▶ Work instruction: Only the lines from the one containing "Focus the 手机区号 field with +962" through the end of the listing below belong in your answer; retype them exactly.

▶ Extracted data:
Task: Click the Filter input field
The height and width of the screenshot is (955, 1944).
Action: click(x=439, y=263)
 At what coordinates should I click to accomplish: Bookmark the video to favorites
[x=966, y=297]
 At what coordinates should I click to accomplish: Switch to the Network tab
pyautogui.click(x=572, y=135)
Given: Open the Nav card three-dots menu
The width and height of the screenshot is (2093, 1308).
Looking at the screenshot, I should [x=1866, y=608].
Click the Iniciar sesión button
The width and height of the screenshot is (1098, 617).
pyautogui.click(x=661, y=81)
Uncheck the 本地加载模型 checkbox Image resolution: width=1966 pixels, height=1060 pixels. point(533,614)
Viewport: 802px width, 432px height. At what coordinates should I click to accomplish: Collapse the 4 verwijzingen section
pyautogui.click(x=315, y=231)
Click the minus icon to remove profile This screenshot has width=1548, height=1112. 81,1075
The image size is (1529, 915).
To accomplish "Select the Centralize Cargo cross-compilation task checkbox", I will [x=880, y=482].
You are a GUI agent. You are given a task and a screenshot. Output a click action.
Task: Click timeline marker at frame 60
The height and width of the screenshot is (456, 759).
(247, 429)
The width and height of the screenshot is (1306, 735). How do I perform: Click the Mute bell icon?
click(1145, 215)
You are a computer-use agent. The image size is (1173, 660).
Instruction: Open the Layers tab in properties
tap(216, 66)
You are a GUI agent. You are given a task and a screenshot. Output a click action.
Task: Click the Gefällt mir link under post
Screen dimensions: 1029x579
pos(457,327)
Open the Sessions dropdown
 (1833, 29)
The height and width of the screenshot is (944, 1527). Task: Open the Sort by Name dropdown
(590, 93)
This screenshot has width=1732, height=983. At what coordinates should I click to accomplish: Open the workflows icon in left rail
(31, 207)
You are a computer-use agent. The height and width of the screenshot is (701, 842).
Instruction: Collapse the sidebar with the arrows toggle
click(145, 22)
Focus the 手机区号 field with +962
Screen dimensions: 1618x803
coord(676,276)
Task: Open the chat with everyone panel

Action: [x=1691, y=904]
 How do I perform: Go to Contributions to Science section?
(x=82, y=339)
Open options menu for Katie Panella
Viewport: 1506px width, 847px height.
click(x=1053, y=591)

▶ Task output:
Focus the 手机区号 field with +962
Screen dimensions: 1618x803
coord(676,276)
Task: Open the chat with everyone panel

Action: [x=1691, y=904]
 How do I perform: Go to Contributions to Science section?
(x=82, y=339)
Open options menu for Katie Panella
Viewport: 1506px width, 847px height.
click(x=1053, y=591)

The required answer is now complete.